Dari kisah ini kita bisa melihat bahwa seseorang dengan tekad baja dan kesungguhan luar biasa dapat mengubah dunia pendidikan negaranya. Dengan cerdik ia mengajak mass media untuk selalu mempromosikan kesadaran akan pentingnya budaya baca bagi bangsa dan bagaimana setiap individu dalam masyarakat dapat berperan untuk mengubah keadaan. Kampanyenya berjalan dari Hanoi ke Ho Chi Minh City selama 4 bulan mampu membuat setiap orang di Vietnam mau tidak mau menjadi ingin tahu apa sebenarnya yang ia perjuangkan. Dan ia mendapatkan simpati dan hati dari rakyat Vietnam.
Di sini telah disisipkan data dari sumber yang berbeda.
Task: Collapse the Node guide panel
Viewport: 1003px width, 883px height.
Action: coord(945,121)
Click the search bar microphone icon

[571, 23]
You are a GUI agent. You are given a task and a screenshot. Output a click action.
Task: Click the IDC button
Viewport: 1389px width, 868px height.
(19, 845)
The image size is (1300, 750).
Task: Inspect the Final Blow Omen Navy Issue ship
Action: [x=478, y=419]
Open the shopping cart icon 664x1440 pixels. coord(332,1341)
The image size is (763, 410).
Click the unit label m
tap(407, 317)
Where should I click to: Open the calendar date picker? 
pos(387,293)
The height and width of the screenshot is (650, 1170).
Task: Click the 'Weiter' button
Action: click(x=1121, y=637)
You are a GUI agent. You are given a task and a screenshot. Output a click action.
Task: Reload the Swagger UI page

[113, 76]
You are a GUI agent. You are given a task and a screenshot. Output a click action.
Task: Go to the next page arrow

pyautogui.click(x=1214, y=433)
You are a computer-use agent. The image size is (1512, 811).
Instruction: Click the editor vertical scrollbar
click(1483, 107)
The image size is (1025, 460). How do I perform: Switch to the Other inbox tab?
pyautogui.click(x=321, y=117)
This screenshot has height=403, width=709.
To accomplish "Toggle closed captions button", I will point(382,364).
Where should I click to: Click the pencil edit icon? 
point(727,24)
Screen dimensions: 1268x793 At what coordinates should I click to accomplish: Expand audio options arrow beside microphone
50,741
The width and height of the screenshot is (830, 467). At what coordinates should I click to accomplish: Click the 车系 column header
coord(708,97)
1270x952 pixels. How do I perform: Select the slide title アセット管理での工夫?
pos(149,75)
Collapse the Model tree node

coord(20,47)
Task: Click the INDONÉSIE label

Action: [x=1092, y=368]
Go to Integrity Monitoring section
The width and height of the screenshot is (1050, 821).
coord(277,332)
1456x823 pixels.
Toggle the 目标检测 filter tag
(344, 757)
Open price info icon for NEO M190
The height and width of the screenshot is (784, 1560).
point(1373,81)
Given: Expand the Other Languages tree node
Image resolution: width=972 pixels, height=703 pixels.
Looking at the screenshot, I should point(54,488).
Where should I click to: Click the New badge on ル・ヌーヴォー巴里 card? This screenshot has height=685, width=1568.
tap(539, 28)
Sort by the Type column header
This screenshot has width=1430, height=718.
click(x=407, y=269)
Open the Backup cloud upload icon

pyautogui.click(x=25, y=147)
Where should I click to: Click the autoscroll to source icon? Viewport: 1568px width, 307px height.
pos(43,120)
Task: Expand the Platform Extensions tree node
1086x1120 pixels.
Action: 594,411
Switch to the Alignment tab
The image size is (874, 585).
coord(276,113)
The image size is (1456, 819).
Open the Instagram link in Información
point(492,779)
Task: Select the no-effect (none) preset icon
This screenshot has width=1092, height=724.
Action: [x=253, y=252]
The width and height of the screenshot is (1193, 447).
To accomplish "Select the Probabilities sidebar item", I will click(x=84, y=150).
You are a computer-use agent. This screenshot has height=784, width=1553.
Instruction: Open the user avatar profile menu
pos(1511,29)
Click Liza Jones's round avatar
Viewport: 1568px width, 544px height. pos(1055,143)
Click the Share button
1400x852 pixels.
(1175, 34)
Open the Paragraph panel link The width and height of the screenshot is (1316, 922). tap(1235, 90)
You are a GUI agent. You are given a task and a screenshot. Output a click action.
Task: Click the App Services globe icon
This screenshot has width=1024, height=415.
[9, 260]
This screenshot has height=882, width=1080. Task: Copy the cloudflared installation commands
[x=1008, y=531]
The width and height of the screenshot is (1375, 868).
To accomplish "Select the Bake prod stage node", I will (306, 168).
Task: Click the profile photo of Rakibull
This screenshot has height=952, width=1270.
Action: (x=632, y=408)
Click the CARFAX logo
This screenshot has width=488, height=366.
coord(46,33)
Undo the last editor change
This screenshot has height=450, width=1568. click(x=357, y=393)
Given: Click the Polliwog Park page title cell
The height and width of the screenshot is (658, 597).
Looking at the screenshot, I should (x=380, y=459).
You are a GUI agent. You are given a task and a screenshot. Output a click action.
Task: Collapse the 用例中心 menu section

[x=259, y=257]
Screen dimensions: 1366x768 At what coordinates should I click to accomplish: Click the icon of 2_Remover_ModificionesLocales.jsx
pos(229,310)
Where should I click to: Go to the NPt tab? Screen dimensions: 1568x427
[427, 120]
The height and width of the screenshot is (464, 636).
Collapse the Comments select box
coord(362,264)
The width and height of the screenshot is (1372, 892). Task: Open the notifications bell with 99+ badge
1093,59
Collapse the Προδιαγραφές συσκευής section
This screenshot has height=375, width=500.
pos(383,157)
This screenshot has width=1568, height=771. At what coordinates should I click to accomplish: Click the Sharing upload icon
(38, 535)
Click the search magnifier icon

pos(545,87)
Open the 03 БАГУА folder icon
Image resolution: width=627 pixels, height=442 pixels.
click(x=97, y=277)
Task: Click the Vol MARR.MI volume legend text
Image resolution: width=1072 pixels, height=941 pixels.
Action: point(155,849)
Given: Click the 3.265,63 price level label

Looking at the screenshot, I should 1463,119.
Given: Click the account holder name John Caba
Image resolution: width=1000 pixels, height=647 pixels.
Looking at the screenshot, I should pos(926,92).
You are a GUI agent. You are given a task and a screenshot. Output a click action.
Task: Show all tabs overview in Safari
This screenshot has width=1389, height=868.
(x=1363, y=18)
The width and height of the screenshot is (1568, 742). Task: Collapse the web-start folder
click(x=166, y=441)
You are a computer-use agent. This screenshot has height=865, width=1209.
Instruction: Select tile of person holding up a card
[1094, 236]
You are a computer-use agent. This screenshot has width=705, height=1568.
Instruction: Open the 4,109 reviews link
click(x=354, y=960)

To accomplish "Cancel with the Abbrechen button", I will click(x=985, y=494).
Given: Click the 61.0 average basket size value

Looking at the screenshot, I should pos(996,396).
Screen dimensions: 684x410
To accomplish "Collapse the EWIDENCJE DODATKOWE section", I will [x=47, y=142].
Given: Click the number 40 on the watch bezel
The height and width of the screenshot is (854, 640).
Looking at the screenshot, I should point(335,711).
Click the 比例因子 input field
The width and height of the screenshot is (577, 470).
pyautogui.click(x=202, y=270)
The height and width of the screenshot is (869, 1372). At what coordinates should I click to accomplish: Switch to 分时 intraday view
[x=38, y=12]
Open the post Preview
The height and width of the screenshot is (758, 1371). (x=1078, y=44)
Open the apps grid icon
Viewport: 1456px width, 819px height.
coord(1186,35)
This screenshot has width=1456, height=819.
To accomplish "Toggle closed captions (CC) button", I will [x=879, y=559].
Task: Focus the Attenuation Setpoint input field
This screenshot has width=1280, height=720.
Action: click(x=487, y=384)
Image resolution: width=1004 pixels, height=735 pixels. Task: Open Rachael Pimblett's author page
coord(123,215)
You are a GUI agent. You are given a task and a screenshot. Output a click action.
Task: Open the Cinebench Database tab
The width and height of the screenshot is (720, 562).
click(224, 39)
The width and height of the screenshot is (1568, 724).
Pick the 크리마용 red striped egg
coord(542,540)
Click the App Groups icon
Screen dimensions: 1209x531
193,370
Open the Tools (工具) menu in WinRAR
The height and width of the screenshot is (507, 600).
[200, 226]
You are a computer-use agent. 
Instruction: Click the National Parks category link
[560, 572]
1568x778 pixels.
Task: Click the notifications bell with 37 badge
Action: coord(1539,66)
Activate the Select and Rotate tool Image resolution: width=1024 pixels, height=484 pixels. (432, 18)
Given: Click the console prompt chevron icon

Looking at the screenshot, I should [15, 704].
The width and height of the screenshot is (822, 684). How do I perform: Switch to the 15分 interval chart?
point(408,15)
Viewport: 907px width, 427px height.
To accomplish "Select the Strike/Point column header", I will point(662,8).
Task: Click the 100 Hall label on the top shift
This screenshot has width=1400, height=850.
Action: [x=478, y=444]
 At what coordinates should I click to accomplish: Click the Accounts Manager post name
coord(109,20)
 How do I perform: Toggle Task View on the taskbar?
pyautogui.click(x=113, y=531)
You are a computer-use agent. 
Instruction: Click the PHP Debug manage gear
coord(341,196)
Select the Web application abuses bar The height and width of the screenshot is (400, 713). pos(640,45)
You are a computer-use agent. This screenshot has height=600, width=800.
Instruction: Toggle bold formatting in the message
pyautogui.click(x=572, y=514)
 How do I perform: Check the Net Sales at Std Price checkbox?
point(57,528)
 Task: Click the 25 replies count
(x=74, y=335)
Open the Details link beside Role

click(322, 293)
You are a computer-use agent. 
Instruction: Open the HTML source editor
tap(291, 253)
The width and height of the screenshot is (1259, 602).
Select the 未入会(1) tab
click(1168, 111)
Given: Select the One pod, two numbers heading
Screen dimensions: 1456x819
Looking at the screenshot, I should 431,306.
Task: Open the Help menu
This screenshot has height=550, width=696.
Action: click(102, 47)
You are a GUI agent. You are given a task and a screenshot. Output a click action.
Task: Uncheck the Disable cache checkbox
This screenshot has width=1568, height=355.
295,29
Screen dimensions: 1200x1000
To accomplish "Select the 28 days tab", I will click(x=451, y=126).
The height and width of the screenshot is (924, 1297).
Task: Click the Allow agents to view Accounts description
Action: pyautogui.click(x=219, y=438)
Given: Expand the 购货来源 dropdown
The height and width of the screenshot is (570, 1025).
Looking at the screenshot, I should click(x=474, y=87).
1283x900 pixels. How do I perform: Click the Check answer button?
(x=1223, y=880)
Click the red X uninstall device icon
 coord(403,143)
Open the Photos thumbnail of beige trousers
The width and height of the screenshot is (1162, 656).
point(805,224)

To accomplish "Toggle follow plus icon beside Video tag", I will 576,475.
Saat ini Thach sedang berada di Indonesia dan sangat tertarik utk membantu Indonesia jika ingin menggunakan metodanya. Ia bahkan bersedia tinggal setahun di sebuah daerah yg terpencil utk membuktikan keberhasilan strateginya. Ia yakin bisa menggugah hati rakyat Indonesia dan bahkan menyatakan kesediaannya untuk berjalan 500 kilometer untuk mempromosikan misinya membantu perpustakan Indonesia dengan model yang ia kembangkan.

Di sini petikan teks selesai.